Yet Another Private Internet

Lobbyists sometimes try to simplify issues, for policy makers and for grassroots and other supporters, and one of the most potent ideas surrounding Internet policy is that what you don’t like will ‘break the Internet’.

Here’s John Naughton neatly encapsulating this approach for the UK’s Guardian newspaper in a comment on SOPA/PIPA early in 2012:

…the most worrying aspect of these bills is that they would distort the architecture of the internet in ways that would cripple its capacity for enabling innovation

Read the whole thing here under the headline ‘Sopa and Pipa: don’t let big business break the internet’: http://www.guardian.co.uk/technology/2012/jan/08/online-piracy-challenge-sopa-pipa

The attraction of this is easy to understand. For any highly technical question with complete uncertainty about the outcome of any policy decision, all the attention-deprived Government official or politician has to do is ask, ‘will it break the Internet?’ If there is sufficient noise in the ‘ayes’, risk that they may be right will ensure inaction.

While this is going on in public, privately companies are breaking the internet in all sorts of useful and interesting ways. For a small business I am a large buyer of datacentre services and connectivity, operating a highly connected music platform hosted at Interxion in London. For many reasons we own and manage our hardware – but I can now, should I so wish, buy private connectivity within the datacentre to Amazon’s Web Services. Here’s what they say about it:

Using AWS Direct Connect, you can establish private connectivity between AWS and your datacenter, office, or colocation environment, which in many cases can reduce your network costs, increase bandwidth throughput, and provide a more consistent network experience than Internet-based connections.

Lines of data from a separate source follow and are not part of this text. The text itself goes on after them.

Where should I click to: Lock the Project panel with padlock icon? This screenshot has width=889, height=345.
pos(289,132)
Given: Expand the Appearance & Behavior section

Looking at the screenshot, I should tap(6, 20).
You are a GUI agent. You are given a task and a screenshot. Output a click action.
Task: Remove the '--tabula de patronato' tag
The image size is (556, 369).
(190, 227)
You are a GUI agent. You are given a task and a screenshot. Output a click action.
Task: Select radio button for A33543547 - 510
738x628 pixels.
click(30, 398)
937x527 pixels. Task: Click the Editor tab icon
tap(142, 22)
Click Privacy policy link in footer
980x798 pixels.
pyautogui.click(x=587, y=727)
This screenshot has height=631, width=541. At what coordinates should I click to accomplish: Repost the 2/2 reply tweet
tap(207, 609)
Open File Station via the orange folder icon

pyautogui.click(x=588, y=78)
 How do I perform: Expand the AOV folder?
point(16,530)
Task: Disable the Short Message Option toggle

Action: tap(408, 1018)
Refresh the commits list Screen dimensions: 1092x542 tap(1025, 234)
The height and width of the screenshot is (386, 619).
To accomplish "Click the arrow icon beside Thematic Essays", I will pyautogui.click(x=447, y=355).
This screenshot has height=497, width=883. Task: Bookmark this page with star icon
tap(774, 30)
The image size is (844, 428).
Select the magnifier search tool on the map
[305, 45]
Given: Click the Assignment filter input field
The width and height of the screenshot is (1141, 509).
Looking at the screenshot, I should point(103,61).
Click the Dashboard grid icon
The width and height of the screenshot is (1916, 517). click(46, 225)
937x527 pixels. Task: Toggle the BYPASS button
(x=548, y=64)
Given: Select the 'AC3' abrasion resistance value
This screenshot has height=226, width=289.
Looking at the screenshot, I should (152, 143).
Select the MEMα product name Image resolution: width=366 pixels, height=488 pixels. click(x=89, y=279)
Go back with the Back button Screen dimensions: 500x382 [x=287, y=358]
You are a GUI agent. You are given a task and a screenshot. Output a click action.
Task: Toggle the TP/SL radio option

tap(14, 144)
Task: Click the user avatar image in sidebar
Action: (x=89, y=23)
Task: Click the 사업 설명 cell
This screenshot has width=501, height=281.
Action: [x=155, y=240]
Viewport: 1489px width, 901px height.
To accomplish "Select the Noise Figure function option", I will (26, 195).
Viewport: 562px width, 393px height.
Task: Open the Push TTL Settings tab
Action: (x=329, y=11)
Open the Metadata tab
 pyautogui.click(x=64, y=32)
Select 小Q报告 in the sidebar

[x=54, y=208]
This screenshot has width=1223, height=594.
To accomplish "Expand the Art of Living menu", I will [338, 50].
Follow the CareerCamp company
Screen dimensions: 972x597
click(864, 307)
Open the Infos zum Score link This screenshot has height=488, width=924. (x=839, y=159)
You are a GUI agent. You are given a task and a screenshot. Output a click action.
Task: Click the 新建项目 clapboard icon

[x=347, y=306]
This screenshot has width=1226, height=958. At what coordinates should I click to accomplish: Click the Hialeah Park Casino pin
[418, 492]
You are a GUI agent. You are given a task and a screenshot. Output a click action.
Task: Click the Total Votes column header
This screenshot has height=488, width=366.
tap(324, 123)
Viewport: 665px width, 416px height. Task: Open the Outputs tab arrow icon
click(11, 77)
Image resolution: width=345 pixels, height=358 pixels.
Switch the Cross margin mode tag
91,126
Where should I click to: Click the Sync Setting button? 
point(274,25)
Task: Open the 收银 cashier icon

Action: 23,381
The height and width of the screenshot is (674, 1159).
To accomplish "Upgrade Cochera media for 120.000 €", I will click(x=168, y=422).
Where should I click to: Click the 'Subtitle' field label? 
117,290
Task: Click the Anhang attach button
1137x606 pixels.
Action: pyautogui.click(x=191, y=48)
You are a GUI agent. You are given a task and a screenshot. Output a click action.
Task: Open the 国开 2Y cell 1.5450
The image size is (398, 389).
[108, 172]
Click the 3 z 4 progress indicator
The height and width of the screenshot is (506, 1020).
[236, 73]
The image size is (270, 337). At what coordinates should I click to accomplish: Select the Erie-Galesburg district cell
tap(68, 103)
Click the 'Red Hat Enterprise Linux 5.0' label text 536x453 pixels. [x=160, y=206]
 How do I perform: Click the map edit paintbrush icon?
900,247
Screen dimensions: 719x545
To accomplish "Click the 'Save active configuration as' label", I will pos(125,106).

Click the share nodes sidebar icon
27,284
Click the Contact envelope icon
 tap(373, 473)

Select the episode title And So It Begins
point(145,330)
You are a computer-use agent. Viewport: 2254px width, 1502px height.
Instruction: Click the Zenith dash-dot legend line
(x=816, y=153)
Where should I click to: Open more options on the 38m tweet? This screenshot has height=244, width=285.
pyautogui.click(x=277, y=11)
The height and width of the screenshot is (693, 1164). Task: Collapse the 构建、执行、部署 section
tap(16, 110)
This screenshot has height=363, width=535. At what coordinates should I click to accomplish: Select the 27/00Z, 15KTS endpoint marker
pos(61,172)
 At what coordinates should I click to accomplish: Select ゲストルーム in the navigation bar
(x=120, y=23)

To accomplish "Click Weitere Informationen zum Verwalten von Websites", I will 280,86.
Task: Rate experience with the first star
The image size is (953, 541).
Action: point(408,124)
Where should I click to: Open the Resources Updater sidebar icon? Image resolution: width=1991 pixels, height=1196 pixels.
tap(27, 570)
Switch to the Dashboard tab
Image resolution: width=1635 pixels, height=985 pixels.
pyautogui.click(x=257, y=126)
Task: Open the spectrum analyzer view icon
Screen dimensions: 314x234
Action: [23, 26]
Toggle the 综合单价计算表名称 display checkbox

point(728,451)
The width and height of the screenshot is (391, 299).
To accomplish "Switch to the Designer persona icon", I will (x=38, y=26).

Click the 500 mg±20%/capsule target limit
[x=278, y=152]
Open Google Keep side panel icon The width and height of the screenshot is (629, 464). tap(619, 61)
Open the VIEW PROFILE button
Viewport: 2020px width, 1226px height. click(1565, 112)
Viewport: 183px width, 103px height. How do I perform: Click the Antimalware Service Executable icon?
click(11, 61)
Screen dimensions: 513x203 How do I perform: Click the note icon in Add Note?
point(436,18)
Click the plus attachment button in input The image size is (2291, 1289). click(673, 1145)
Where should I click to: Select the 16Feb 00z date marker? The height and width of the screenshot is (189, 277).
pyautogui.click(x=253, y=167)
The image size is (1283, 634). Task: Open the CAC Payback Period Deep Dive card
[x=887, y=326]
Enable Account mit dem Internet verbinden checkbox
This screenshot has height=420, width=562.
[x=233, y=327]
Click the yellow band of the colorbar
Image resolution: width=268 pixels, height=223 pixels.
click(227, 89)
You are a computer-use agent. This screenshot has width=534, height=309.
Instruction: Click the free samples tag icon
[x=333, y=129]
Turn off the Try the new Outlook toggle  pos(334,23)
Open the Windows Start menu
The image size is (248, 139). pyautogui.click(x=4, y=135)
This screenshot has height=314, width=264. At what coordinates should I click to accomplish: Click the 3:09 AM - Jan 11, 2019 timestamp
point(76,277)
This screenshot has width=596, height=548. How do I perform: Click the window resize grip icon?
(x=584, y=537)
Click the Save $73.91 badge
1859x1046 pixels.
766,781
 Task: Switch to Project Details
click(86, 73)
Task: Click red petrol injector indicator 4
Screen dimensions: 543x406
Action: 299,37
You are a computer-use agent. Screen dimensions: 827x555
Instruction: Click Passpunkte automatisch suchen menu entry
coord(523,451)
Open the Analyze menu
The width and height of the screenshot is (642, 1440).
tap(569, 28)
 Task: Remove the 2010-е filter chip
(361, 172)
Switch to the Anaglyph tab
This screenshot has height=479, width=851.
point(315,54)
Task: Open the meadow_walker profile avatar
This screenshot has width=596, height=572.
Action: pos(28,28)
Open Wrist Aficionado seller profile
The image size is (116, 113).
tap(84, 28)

A quick survey shows that Amazon has been rolling out private connectivity via high quality datacentres around the world. You can bet also that the peering points which connect consumer access providers to the Internet also benefit from these direct connections, alongside connections to Google, to Akamai, Limelight, and other providers of media and application delivery services.

The chances are increasingly slim these days, if you stick to fairly popular sites and services, that your bits will ever touch the Internet. In fact the real Internet is already significantly more expensive, more congested, less reliable and less consistent than all these private platforms.

Why is this important? Well, perhaps monopolies built on private networks should be regulated as private businesses, rather than as users of a miraculously unlimited and unfettered Internet commons. So when Google in Germany launches a campaign saying ‘Defend Your Network’ (Verteidige Dein Netz), it is important to understand that Google no longer uses our public Netz, it has its own, private Netz.

Google’s property rights in its network should of course be respected, and robustly defended, in all the territories it operates in. Help them if you wish, but not in the name of the extraordinary communal efforts that enabled them to achieve their scale, and which they have now left behind.